AVAILABLE RECORDS below:

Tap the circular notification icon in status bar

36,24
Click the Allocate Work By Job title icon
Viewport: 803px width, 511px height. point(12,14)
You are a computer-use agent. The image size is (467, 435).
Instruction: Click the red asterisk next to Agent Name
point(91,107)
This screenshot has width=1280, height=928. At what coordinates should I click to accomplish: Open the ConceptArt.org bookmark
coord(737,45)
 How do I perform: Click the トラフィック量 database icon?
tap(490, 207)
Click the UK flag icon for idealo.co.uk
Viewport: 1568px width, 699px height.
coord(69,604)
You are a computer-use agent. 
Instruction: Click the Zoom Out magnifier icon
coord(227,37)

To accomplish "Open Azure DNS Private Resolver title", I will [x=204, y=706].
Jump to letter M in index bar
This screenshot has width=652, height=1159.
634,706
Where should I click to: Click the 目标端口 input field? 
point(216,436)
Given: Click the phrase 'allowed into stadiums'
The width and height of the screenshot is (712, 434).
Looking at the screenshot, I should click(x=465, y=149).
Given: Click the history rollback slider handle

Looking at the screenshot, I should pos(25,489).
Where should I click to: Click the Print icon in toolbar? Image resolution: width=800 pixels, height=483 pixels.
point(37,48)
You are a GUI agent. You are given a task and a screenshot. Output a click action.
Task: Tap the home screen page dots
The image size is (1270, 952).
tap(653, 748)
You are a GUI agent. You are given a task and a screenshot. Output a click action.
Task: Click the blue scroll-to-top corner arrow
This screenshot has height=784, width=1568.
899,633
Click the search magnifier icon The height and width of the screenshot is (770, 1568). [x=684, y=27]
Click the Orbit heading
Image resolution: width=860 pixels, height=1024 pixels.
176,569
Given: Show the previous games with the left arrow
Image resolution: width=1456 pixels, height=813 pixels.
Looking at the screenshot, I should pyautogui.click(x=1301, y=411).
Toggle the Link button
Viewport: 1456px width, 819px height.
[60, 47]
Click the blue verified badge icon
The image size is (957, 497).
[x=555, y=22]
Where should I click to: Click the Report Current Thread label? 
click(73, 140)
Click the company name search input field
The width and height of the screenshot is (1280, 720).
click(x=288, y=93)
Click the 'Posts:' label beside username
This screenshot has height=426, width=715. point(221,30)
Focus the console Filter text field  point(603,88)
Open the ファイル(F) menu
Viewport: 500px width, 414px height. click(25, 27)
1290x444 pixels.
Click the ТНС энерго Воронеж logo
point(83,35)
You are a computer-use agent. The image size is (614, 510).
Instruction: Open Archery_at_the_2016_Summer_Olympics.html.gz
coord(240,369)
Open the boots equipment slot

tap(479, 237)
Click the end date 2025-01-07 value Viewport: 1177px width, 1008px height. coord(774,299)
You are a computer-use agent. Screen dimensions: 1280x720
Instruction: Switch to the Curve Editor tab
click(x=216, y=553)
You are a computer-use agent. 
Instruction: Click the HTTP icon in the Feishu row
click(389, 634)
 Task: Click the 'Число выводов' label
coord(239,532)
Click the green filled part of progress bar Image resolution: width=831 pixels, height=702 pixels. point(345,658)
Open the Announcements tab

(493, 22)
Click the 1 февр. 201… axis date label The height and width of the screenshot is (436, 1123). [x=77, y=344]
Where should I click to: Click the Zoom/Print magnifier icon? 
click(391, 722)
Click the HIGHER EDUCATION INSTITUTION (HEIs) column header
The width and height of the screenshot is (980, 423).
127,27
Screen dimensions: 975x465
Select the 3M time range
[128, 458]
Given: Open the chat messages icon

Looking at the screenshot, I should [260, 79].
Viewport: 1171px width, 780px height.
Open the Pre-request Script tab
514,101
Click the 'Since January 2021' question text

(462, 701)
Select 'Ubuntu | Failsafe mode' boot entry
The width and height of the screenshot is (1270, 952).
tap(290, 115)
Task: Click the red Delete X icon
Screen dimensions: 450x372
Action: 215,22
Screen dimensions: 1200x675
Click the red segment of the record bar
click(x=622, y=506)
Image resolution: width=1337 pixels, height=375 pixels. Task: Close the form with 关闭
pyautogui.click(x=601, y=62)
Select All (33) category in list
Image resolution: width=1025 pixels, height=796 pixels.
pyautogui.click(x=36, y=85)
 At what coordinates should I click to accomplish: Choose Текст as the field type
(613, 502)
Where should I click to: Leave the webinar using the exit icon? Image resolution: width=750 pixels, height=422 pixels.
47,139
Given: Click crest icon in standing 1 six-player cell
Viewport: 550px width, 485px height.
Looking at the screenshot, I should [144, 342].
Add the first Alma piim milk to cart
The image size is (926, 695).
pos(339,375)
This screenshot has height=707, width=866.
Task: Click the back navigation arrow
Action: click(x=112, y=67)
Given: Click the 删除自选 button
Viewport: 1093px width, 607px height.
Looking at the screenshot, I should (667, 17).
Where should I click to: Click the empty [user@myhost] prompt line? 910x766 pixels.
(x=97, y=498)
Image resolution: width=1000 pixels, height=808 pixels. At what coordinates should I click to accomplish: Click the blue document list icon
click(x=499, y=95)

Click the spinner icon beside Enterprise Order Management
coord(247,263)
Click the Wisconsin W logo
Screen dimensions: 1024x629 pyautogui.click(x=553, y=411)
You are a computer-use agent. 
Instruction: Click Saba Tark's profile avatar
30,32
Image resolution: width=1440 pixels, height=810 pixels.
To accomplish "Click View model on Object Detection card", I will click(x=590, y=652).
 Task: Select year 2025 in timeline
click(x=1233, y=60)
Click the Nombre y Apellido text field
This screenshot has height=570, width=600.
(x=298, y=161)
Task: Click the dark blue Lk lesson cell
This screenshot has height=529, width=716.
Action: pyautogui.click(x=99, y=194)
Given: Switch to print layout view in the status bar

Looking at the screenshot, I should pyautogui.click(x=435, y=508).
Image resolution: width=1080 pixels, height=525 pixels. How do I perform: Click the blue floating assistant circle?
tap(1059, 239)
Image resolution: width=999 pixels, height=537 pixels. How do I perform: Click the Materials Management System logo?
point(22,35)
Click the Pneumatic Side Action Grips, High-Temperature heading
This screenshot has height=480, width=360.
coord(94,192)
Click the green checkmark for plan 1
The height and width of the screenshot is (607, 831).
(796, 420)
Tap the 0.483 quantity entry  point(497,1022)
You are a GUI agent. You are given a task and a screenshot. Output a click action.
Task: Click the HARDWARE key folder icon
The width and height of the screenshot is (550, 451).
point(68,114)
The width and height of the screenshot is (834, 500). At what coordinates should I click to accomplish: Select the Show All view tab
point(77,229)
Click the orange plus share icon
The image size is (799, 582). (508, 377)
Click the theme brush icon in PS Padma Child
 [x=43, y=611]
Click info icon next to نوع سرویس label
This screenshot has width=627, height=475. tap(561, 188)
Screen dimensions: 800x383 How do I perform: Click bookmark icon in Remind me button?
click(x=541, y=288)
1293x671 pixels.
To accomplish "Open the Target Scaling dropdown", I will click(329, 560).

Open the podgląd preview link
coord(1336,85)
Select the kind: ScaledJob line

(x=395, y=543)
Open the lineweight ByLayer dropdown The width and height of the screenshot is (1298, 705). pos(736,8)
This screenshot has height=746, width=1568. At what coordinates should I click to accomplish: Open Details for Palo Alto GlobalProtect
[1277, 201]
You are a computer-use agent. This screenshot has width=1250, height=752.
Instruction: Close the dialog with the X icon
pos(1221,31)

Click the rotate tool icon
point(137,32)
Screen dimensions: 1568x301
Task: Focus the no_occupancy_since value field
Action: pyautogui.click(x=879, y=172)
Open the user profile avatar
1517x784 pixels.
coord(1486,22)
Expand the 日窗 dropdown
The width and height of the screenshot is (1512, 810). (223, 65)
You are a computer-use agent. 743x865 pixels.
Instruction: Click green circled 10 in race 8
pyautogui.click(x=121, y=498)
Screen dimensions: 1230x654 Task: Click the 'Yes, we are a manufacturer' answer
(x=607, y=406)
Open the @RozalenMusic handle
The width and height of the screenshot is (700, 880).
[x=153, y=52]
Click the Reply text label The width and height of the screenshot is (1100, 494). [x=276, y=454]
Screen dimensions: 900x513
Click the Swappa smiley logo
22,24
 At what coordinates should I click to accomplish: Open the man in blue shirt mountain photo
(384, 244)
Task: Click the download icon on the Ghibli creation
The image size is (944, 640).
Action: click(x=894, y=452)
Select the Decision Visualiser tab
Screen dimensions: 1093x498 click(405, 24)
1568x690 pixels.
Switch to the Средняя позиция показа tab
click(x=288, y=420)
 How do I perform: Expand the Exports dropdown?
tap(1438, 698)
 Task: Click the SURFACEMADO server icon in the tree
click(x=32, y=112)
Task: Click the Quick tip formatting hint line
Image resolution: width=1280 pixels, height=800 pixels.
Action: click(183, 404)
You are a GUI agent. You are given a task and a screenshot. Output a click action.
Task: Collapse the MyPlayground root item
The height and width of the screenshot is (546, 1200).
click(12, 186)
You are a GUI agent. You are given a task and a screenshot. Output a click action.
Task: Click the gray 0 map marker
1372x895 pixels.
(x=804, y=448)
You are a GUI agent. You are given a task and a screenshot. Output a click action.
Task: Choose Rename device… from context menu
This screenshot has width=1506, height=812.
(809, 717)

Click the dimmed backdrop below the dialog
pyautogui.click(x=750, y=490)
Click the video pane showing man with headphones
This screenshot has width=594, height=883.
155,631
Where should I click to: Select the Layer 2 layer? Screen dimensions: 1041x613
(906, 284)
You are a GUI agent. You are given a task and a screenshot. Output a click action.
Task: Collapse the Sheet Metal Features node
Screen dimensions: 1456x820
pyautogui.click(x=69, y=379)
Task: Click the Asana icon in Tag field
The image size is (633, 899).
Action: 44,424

End of AVAILABLE RECORDS.

= WHAT THE TASK ASKS =
Pick every line containing the word "date" out of the material, and copy those lines.

= REPLY =
Click the end date 2025-01-07 value Viewport: 1177px width, 1008px height. coord(774,299)
Click the 1 февр. 201… axis date label The height and width of the screenshot is (436, 1123). [x=77, y=344]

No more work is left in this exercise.